Instructions for the task:
Copy out all of the material below word for word, leaving every line unchanged.

Saved entries:
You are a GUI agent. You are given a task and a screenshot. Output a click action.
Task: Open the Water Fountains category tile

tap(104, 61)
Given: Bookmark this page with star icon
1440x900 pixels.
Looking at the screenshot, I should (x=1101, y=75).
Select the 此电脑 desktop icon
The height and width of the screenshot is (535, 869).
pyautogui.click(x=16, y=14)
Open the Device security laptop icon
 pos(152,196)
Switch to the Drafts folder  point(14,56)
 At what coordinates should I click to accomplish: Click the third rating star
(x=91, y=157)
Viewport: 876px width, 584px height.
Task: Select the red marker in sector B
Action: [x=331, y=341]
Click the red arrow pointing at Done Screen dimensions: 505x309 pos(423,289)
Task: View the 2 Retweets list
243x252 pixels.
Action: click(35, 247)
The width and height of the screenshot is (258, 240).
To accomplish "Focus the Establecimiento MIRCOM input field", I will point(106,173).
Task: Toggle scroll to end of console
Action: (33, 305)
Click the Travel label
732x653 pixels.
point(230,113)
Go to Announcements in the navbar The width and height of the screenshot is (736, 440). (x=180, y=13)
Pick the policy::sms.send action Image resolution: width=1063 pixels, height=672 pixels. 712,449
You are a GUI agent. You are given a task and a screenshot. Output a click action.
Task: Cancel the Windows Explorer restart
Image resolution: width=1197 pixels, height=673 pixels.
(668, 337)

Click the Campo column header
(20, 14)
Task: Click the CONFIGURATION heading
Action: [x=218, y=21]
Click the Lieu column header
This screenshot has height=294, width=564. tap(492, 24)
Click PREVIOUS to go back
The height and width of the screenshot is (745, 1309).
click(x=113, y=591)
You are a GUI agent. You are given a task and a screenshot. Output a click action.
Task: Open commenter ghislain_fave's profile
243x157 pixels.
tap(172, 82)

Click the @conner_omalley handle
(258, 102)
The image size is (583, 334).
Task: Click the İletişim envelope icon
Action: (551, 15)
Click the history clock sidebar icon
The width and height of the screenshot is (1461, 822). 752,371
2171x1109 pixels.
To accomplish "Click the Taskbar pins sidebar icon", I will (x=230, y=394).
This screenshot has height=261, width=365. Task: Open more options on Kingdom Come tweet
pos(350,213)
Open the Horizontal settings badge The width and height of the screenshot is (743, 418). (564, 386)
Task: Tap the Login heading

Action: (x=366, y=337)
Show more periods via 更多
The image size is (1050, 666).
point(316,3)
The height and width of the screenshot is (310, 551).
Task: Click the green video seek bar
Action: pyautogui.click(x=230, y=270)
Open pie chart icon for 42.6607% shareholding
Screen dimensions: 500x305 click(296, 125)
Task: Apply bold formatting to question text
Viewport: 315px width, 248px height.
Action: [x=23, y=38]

Exercise solution:
You are a GUI agent. You are given a task and a screenshot. Output a click action.
Task: Open the Water Fountains category tile

tap(104, 61)
Given: Bookmark this page with star icon
1440x900 pixels.
Looking at the screenshot, I should (x=1101, y=75).
Select the 此电脑 desktop icon
The height and width of the screenshot is (535, 869).
pyautogui.click(x=16, y=14)
Open the Device security laptop icon
 pos(152,196)
Switch to the Drafts folder  point(14,56)
 At what coordinates should I click to accomplish: Click the third rating star
(x=91, y=157)
Viewport: 876px width, 584px height.
Task: Select the red marker in sector B
Action: [x=331, y=341]
Click the red arrow pointing at Done Screen dimensions: 505x309 pos(423,289)
Task: View the 2 Retweets list
243x252 pixels.
Action: click(35, 247)
The width and height of the screenshot is (258, 240).
To accomplish "Focus the Establecimiento MIRCOM input field", I will point(106,173).
Task: Toggle scroll to end of console
Action: (33, 305)
Click the Travel label
732x653 pixels.
point(230,113)
Go to Announcements in the navbar The width and height of the screenshot is (736, 440). (x=180, y=13)
Pick the policy::sms.send action Image resolution: width=1063 pixels, height=672 pixels. 712,449
You are a GUI agent. You are given a task and a screenshot. Output a click action.
Task: Cancel the Windows Explorer restart
Image resolution: width=1197 pixels, height=673 pixels.
(668, 337)

Click the Campo column header
(20, 14)
Task: Click the CONFIGURATION heading
Action: [x=218, y=21]
Click the Lieu column header
This screenshot has height=294, width=564. tap(492, 24)
Click PREVIOUS to go back
The height and width of the screenshot is (745, 1309).
click(x=113, y=591)
You are a GUI agent. You are given a task and a screenshot. Output a click action.
Task: Open commenter ghislain_fave's profile
243x157 pixels.
tap(172, 82)

Click the @conner_omalley handle
(258, 102)
The image size is (583, 334).
Task: Click the İletişim envelope icon
Action: (551, 15)
Click the history clock sidebar icon
The width and height of the screenshot is (1461, 822). 752,371
2171x1109 pixels.
To accomplish "Click the Taskbar pins sidebar icon", I will (x=230, y=394).
This screenshot has height=261, width=365. Task: Open more options on Kingdom Come tweet
pos(350,213)
Open the Horizontal settings badge The width and height of the screenshot is (743, 418). (564, 386)
Task: Tap the Login heading

Action: (x=366, y=337)
Show more periods via 更多
The image size is (1050, 666).
point(316,3)
The height and width of the screenshot is (310, 551).
Task: Click the green video seek bar
Action: pyautogui.click(x=230, y=270)
Open pie chart icon for 42.6607% shareholding
Screen dimensions: 500x305 click(296, 125)
Task: Apply bold formatting to question text
Viewport: 315px width, 248px height.
Action: [x=23, y=38]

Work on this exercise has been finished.